Être résilient : c’est quoi ?

En physique, la résilience traduit l’aptitude d’un corps à résister aux chocs.

Au Japon, la métaphore de la résilience est illustrée avec le Kintsugi ou Kintsukuroi (la valeur de la fêlure), une méthode de réparation des porcelaines ou céramiques brisées au moyen de laque saupoudrée de poudre d'or… « Mettez de l’or sur vos blessures, ainsi réparées, l’objet prend toute sa valeur d’avoir été brisé. Orné de sa cicatrice, il raconte son histoire et nous enseigne qu’un « accident » n’est pas une fin en soi mais peut devenir le début de quelque chose de plus beau ».

Le concept de résilience fut popularisé par Boris Cyrulnik, éthologue, neuropsychiatre et psychanalyste. Selon lui, la résilience est la capacité d’une personne ou d’un groupe à se développer, à continuer de se projeter dans l’avenir, en dépit d’événements.

Adaptée à la psychologie, la résilience désigne la capacité d’un individu à surmonter des épreuves, des  moments douloureux, à se développer et à reprendre le pouvoir, en dépit de l’adversité. C’est être capable de rebondir suite à un évènement difficile, traumatisant, c’est un ressort psychologique qui témoigne de la force intérieure pour se dépasser, s'accrocher, ne jamais baisser les bras. Si certaines personnes semblent détenir cette force naturellement, d’autres devront apprendre à mobiliser de l’énergie, pour devenir résilient.

 

Concrètement, comment se traduit la résilience ?

La résilience se développe à partir des caractéristiques propres à chaque personne (mécanismes de défense, personnalité…), mêlant dimensions cognitive et comportementale. Le degré de résistance varie avec le temps et selon les contextes.

Les expériences traumatisantes et stressantes peuvent rendre les individus plus sensibles ou, au contraire, les rendre plus insensibles.

La résilience n'est pas résistance. La résistance refuse, rejette.
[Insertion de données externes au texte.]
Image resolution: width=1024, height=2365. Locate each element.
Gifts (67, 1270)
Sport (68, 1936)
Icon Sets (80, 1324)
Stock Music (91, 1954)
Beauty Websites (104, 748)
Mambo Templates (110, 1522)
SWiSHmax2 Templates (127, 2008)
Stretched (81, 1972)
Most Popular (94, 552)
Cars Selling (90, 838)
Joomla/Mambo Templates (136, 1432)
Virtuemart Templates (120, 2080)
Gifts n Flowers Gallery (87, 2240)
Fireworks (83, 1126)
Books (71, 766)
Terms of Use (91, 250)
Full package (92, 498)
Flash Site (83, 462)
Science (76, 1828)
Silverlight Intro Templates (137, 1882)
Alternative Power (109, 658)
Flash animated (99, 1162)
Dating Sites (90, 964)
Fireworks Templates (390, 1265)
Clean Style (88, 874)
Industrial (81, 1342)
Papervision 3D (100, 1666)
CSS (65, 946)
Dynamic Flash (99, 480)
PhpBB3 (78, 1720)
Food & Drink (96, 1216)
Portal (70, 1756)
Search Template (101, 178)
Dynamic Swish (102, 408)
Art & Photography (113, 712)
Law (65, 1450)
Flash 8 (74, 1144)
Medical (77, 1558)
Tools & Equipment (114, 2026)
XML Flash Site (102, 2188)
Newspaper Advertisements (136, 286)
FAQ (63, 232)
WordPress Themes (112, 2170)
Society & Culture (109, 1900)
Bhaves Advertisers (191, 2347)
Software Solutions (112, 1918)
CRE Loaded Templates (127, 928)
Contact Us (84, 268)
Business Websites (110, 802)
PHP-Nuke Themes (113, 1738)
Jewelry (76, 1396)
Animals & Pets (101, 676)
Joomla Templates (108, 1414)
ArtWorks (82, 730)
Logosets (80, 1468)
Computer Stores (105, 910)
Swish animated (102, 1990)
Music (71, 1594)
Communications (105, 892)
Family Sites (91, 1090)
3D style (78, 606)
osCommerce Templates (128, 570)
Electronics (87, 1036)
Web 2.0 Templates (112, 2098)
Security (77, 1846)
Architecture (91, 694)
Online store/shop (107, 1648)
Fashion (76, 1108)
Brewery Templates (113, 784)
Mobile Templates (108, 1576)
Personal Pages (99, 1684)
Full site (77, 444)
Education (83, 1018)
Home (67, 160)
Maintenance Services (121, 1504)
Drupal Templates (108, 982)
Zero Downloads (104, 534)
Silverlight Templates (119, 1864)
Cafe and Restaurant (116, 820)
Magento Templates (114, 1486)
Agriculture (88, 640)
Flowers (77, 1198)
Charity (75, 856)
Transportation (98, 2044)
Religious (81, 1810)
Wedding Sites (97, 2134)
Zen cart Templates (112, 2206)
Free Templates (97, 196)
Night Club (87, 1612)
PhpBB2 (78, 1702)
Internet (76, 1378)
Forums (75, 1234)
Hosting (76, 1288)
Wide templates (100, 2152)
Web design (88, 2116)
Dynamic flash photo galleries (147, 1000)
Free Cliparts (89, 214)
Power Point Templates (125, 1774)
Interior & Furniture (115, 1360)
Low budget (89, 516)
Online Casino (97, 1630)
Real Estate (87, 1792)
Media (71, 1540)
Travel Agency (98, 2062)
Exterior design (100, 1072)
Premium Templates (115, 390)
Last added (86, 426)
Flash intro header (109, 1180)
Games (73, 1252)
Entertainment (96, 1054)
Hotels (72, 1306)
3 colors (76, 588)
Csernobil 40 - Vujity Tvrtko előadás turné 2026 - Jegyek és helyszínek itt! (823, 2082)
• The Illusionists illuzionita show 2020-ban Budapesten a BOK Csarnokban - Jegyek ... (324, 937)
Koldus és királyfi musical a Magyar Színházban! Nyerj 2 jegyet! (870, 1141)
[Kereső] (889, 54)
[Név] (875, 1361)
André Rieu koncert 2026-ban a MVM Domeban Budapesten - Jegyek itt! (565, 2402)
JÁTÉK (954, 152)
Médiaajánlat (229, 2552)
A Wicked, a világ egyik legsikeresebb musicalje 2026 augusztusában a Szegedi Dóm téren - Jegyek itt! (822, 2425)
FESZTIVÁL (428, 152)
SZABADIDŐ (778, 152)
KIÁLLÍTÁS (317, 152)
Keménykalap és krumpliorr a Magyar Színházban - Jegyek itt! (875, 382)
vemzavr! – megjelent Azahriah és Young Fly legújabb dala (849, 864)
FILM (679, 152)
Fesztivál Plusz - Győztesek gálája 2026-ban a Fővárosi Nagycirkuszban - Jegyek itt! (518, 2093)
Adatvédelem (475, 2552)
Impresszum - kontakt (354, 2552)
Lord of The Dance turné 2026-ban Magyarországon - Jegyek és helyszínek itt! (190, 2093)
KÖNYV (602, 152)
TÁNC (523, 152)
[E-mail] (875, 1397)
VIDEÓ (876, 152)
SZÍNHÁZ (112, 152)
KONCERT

La résilience accepte la difficulté, l'intègre, apprend à vivre avec, à rebondir, voire même à se délivrer d’un passé douloureux pour en sortir grandi.

Selon les spécialistes, le mécanisme du processus de l’attitude résiliente passe par plusieurs phases :

  • En premier lieu, le mécanisme de défense se met en place, la réaction peut se manifester par une révolte, un refus d’être confronté au malheur.
  • Puis, canalisée, cette réaction se transforme en énergie, une force pour remonter la pente. L'envie de s’en sortir, en cherchant à atteindre un objectif, une nouvelle perspective.
  • Cette étape passe souvent par une attitude de déni, de fuite, cherchant à montrer une image de soi comme étant une personne forte pour se protéger face à l’entourage.
  • Enfin, le résilient aura tendance à développer une forme d’humour et d’autodérision face à son traumatisme. Une manière de ne pas se complaire dans son malheur, ne pas se positionner en victime face aux autres. L’écriture, dessin et autres arts créatifs deviennent souvent un subterfuge.

 

Quels sont les outils pour traverser l’épreuve et devenir résilient ?

Tout d’abord la confiance en soi correspond aux aptitudes et qualités que nous avons tous pour mettre en place ce que nous souhaitons :

  • Exprimer ses opinions, ses besoins : être connecté à ses émotions et connaitre sa vulnérabilité émotionnelle.
  • Avoir une image positive de soi et une attitude positive : vous serez plus fort lors d’une épreuve parce que bienveillant à votre égard. Gratitude, patience, empathie… améliorent la résolution de problèmes et génèrent des émotions saines.
  • Donner du sens et prendre le contrôle : être convaincu de sa capacité à influencer son parcours, avoir des intentions, se fixer des objectifs et des perspectives de développement.
  • Passer à l’action : prendre des initiatives, planifier, agir et anticiper les conséquences (imaginer un plan B)
  • S’extérioriser : reprendre contact avec l’environnement extérieur et la vie sociale pour reconstruire. Accepter de s’exprimer, de partager, de témoigner est une ressource insoupçonnable au service de soi et des autres (relations, amis, famille).
  • Demander de l’aide et cultiver la bonne relation familiale.
  • Avoir une bonne hygiène de vie : entretenir son corps, développer des qualités physiques et sportives dans un esprit de bientraitance.
  • Faire preuve d’ouverture culturelle et encourager le partage des savoir-faire traditionnels et bienfaisants.
  • Développer une joie de vivre : apprendre ou réapprendre à rire sur l’instant présent.

 

La faculté de reprendre son pouvoir s’apprend, notamment par des techniques de gestion du stress et de développement de la confiance en soi. Devenez souple et développez une attitude positive ; vous serez ainsi mieux outillé pour traverser les épreuves avec résilience.